Après huit ans d’instruction judiciaire, l’affaire des faux résidents belges de Monaco est devant le tribunal correctionnel de la principauté. Depuis le 2 juin, et jusqu’au 18 juin 2025, la justice monégasque va étudier et se prononcer sur cette affaire de corruption, trafic d’influence, blanchiment, abus de confiance et recel, qui implique 14 Belges et une Suisse. Ils auraient obtenu des cartes de séjour temporaire, à renouveler tous les ans, et ordinaire, à renouveler tous les trois ans, sans habiter réellement dans des appartements loués à Monaco. Objectif : se soustraire aux impôts de leurs pays respectifs.
Au cœur de ce dossier d’évasion fiscale, l’ancien commissaire divisionnaire, le Monégasque Christian Carpinelli (1), 72 ans, qui était aussi chef de la section des résidents jusqu’en 2013. Il est suspecté d’avoir participé à ces fausses domiciliations, en échange de sommes d’argents et de divers cadeaux.
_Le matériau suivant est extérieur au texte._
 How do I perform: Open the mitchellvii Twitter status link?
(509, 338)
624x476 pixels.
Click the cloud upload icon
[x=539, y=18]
Christian Carpinelli a effectué 10 mois et demi de détention provisoire, jusqu’en octobre 2017. Au total, onze prévenus comparaissent : l’ex-épouse de Christian Carpinelli qui a dénoncé cettte affaire en octobre 2016, mais aussi deux agents de la sûreté publique et sept employés de l’agence Immobilia 2000.
1) Toutes les personnes citées dans cet article sont présumées innocentes, jusqu’à un jugement définitif.